À l'échelle du territoire, le volume concerné se mesure : environ 64 logements occupés par leur propriétaire, 210 diagnostics publiés pour 1 000 résidences principales, de l'ordre de 80 maisons individuelles. Ce volume ne préjuge d'aucune éligibilité individuelle : il indique seulement où se concentrent, à Mespuits, les situations où le scénario décrit sur cette page a le plus de chances d'être pertinent.
Le parc local commande la faisabilité : sur 81 résidences principales, on estime 80 maisons individuelles (99 %) à Mespuits. L'orientation de la toiture et les masques proches y devient l'arbitrage dominant, bien avant le choix de matériau, pour une installation photovoltaïque en autoconsommation.
Situer le projet dans son département : à Mespuits, en Essonne, les mêmes barèmes nationaux s'appliquent, mais les prix d'entreprise et les délais varient d'un bassin à l'autre. Consulter trois devis sur une installation photovoltaïque en autoconsommation dans ce périmètre reste la seule façon d'objectiver le coût.
Ce que vérifie l'instructeur avant de payer à Mespuits : que un taux d'autoconsommation supérieur à 60 % figure au devis, que un installateur RGE QualiPV soit qualifié RGE à la date de signature, et que l'attestation Consuel et la convention d'autoconsommation soit joint. À la clé, un solde pouvant atteindre 32 000 €.
L'écueil le plus coûteux reste une puissance calée sur la surface disponible plutôt que sur la courbe de charge.
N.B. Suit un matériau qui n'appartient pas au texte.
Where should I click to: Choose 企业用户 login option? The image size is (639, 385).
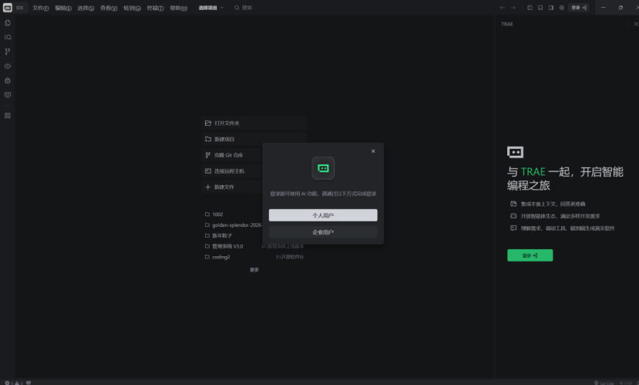[323, 231]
Sa reprise après coup coûte couramment 10 à 20 % du poste, soit 675 € à 1 350 € sur le chiffrage retenu à Mespuits — un montant qui n'est jamais couvert une seconde fois par l'aide, déjà consommée.
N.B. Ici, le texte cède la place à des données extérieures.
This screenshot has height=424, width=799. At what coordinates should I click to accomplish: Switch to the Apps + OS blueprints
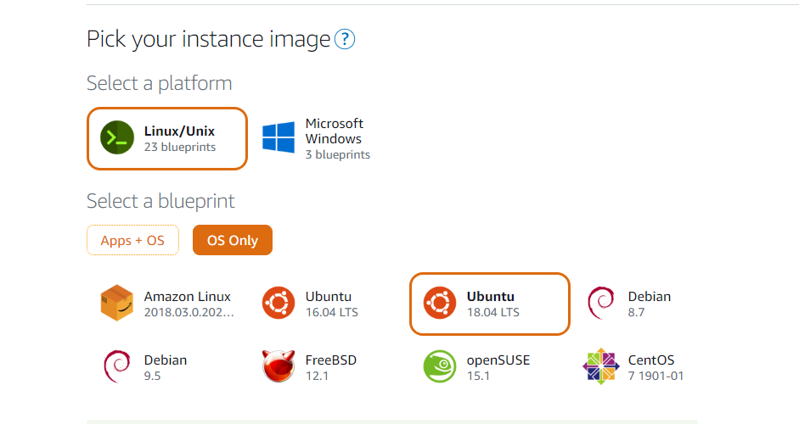(132, 241)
Ce qu'il reste à payer, mois par mois : sur le cas type à Mespuits, 6 000 € après aides, soit de l'ordre de 35 € mensuels sur quinze ans en prêt à taux zéro. L'économie de facture attendue, 1 620 € par an, absorbe une part significative de cette mensualité.
La part de propriétaires occupants — 79 % à Mespuits — dessine le volume de projets réellement engageables à court terme sur une installation photovoltaïque en autoconsommation, soit environ 64 logements. Le reste du parc suppose un montage locatif, avec ses propres conditions d'éligibilité.
La zone climatique n'est pas un détail administratif : à Mespuits, en zone H1a, la base conventionnelle retenue est de 250 kWh/m²/an. C'est elle qui fixe le retour sur investissement de une installation photovoltaïque en autoconsommation et qui explique qu'un même ouvrage soit prioritaire ici et secondaire dans une zone plus tempérée.